__DESCRIPTION OF THE TASK__: Beginning with the line that has "Open the 指定なし SQL set dropdown" in it, transcribe the listing exactly through its final line, and add nothing.

__DATA EXTRACT__:

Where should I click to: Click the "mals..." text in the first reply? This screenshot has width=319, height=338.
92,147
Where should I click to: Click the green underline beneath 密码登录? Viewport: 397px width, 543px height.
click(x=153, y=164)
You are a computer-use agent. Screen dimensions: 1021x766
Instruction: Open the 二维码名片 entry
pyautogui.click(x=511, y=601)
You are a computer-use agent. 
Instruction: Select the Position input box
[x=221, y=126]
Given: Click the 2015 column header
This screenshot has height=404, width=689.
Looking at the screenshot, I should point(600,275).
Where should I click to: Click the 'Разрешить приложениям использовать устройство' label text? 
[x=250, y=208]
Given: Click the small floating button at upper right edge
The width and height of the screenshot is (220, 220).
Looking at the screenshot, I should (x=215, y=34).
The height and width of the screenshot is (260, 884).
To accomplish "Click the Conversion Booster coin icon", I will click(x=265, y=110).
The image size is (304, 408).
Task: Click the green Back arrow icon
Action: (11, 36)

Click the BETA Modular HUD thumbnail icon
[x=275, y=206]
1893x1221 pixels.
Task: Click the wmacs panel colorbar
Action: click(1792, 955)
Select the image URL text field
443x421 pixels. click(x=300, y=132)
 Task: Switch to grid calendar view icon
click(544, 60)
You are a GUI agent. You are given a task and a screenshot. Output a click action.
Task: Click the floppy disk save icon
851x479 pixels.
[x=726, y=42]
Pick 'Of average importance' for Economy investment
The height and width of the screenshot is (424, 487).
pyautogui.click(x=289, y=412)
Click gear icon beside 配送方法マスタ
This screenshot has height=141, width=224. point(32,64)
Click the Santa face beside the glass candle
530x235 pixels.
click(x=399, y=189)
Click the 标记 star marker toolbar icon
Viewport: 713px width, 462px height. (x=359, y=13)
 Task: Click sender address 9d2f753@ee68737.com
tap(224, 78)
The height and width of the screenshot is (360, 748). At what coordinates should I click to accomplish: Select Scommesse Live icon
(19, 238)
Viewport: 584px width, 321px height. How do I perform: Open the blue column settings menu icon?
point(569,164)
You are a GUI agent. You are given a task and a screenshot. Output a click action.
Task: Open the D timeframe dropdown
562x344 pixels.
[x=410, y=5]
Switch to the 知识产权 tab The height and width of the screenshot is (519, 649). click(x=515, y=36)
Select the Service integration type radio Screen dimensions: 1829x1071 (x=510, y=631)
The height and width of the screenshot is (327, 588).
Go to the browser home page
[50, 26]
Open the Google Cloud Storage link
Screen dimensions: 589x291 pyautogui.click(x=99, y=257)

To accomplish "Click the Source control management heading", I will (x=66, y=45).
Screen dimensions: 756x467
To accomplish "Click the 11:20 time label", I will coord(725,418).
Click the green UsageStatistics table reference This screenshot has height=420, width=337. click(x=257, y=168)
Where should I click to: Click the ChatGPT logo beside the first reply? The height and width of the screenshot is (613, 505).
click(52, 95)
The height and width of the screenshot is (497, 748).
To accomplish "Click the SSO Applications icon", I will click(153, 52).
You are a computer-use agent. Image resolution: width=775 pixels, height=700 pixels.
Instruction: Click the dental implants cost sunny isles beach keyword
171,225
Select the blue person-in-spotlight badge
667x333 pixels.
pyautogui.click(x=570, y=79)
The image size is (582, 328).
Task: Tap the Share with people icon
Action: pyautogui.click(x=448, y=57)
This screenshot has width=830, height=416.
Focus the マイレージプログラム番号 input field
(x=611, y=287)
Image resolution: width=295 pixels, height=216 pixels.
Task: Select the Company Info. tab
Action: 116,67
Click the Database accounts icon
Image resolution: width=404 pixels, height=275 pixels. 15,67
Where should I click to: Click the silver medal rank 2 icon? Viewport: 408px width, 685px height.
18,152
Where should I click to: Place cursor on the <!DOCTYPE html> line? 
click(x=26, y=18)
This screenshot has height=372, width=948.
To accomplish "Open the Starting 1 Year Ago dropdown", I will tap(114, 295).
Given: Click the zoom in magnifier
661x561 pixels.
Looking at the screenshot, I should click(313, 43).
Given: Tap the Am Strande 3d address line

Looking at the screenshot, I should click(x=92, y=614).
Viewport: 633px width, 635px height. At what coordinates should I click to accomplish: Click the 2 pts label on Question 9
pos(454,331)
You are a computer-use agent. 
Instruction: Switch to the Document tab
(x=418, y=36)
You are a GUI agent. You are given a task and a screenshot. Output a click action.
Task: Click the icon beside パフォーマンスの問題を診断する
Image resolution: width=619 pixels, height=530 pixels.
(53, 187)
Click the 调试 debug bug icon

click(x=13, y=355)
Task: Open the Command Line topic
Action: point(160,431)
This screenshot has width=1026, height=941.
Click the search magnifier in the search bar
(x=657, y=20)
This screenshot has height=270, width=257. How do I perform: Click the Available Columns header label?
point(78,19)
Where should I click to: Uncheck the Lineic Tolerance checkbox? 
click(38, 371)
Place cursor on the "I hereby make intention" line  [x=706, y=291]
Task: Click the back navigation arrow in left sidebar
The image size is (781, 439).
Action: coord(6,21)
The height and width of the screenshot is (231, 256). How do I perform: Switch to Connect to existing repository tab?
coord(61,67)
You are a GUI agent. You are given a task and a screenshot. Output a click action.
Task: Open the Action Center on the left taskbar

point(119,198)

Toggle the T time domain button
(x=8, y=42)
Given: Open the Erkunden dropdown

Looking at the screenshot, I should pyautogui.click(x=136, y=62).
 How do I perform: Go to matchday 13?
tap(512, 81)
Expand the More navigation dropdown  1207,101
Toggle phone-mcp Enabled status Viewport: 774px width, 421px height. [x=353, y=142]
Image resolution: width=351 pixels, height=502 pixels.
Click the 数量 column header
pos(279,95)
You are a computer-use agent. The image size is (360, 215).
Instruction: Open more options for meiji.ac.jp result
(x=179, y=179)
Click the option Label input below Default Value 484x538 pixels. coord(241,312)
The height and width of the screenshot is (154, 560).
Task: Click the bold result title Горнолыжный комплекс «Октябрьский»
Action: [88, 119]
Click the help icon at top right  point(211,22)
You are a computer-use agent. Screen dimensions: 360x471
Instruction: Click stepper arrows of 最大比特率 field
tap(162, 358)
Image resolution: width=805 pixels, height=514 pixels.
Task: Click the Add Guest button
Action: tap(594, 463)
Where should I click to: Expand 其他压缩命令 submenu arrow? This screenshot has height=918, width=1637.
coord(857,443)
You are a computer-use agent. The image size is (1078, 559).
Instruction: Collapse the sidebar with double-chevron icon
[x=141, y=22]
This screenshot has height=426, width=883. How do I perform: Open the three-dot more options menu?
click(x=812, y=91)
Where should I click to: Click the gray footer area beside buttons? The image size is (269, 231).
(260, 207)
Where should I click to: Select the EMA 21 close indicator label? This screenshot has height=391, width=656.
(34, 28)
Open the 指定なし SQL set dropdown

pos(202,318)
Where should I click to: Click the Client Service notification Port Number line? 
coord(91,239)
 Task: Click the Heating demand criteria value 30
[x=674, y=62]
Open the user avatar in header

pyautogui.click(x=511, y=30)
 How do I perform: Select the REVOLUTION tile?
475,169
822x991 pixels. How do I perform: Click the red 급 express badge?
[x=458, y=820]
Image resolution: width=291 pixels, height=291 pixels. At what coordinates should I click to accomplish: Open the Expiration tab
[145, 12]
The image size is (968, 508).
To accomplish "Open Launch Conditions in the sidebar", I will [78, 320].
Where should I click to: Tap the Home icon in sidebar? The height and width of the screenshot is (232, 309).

__ANSWER TO THIS EXERCISE__:
Open the 指定なし SQL set dropdown

pos(202,318)
Where should I click to: Click the Client Service notification Port Number line? 
coord(91,239)
 Task: Click the Heating demand criteria value 30
[x=674, y=62]
Open the user avatar in header

pyautogui.click(x=511, y=30)
 How do I perform: Select the REVOLUTION tile?
475,169
822x991 pixels. How do I perform: Click the red 급 express badge?
[x=458, y=820]
Image resolution: width=291 pixels, height=291 pixels. At what coordinates should I click to accomplish: Open the Expiration tab
[145, 12]
The image size is (968, 508).
To accomplish "Open Launch Conditions in the sidebar", I will [78, 320].
Where should I click to: Tap the Home icon in sidebar? The height and width of the screenshot is (232, 309).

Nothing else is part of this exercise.